Wiikwemkoong engineer had early introduction to university classes
By Sam Laskaris
CHIPPEWAS OF RAMA FIRST NATION – It shouldn’t really be a huge surprise that Kaella-Marie Earle has become an engineer.
Earle, a member of Wiikwemkoong Unceded Territory, was extremely young when she first started attending university classes.
Her father, who was an electrician, had a near-death experience after he fell from a building.
“He couldn’t be an electrician any more so he became an electrical engineer,” said Earle, who was one of the presenters at TechNations 2024, a conference organized by the Ontario First Nations Technical Services Corporation (OFNTSC). “When I was four or five, I used to go to engineering school with him at Lakehead (University) because my parents couldn’t afford childcare… I remember watching him building these engineering projects and thinking he was the smartest man in the world. I still look up to him as an exceptional technical specialist for both nuclear and hyrdoelectric energy.”

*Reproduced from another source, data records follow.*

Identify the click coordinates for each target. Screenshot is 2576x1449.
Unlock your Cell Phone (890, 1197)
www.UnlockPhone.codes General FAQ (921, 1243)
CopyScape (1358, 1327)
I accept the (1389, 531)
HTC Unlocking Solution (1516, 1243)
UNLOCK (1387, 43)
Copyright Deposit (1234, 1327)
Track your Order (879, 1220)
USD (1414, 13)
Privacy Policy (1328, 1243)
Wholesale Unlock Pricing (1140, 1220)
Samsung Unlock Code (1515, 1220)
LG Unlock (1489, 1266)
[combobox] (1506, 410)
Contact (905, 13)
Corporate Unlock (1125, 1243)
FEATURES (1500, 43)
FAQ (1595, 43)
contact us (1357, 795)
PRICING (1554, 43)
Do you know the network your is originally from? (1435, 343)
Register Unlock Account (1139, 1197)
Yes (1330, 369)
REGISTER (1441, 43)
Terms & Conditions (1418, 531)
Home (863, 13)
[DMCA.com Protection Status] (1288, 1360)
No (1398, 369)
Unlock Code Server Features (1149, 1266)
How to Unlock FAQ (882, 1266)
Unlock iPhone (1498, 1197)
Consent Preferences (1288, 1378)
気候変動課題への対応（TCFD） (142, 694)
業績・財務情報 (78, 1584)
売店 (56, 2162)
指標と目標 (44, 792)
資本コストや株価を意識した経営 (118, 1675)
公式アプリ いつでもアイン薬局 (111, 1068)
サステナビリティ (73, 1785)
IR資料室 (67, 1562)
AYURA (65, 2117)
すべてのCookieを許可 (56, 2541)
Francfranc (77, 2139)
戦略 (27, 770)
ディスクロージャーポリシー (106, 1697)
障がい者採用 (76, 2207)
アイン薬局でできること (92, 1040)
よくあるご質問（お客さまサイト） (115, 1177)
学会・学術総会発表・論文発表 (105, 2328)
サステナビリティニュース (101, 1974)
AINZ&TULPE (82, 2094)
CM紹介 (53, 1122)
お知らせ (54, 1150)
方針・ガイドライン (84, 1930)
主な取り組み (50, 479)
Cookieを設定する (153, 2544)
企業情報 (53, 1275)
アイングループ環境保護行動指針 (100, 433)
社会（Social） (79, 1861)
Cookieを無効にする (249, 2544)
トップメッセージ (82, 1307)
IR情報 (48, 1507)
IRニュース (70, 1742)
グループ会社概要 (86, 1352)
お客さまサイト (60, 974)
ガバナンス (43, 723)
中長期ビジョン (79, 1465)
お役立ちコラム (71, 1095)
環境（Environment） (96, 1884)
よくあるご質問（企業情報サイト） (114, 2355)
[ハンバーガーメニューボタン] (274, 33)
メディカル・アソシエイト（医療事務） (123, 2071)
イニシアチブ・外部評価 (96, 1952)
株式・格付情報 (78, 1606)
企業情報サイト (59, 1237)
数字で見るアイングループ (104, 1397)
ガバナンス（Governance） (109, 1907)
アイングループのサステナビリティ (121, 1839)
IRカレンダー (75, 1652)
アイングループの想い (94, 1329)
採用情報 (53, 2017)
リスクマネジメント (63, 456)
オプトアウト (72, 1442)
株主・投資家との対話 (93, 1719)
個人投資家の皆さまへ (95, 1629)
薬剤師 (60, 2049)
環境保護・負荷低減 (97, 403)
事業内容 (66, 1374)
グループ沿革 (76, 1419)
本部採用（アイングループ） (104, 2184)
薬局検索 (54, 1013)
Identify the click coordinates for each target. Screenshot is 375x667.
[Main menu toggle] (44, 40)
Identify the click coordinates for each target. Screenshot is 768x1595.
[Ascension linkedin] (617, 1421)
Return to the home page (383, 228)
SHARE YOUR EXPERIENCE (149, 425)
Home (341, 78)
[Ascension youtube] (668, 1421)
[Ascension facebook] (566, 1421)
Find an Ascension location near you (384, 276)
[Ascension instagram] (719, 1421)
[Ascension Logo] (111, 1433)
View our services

Earle has gone on to become an engineer herself. She’s worked at Enbridge for the past five years and is currently an energy transition engineer.
Earle is part of a team of engineers working on a strategy for the elimination of emissions.
TechNations 2024 was held Aug. 21-22 at the Casino Rama Resort, located in Chippewas of Rama First Nation.
TechNations is the premier technical advisory services conference for First Nations in Ontario.
This year’s conference included about 200 technical services delegates and more than 30 speakers.
The theme of the conference was From Blueprints to Boot Prints – Building the future for First Nations Housing and Infrastructure.
Earle’s keynote presentation was titled Decolonizing Energy and Mining: Perspectives from an Anishinaabe Engineer for a Just Engineer Transition Strategy.
Early on in her presentation Earle said that when she thinks about blueprinting in the context of trying to help build capacity for First Nations, it reminds her of the book Moons of the Crusted Snow, written by Anishinaabe writer Waubgeshig Rice.
Earle has met Rice in person and he shared his thoughts on the novel with her.
“He talked about why he wrote this book,” Earle said. “And it was really special to me because it eased a lot of the anxiety that I felt around climate change and our exceptional responsibility in dealing with the problems of the land. The point that he made was that so many of our stories about the end of the world have a lot to teach us. That’s what his book was about, an apocalyptic time and how First Nations people survived on a reserve.”
Earle said Indigenous people have been through many ends of the world.
“The stealing of our children was an end of the world,” she said. “Climate change is an end of the world.”
Earle also offered up her thoughts on how to move forward.
“The road to decolonizing energy mining is definitely not perfect,” she said. “What I found in the last couple of years of research and approach is that in order for us to get to a healthier place and really enact self-determination in our Nations with regard to mining and energy, is a lot of harm reduction and a lot of the creative use of the colonial systems in order to make space for healing and rebuilding.”
Earle added another thought on work being done now in the space of energy and mining.
“It’s work that we might not see,” she said. “It’s work that we do for seven generations ahead, which is so foundational for our peoples.”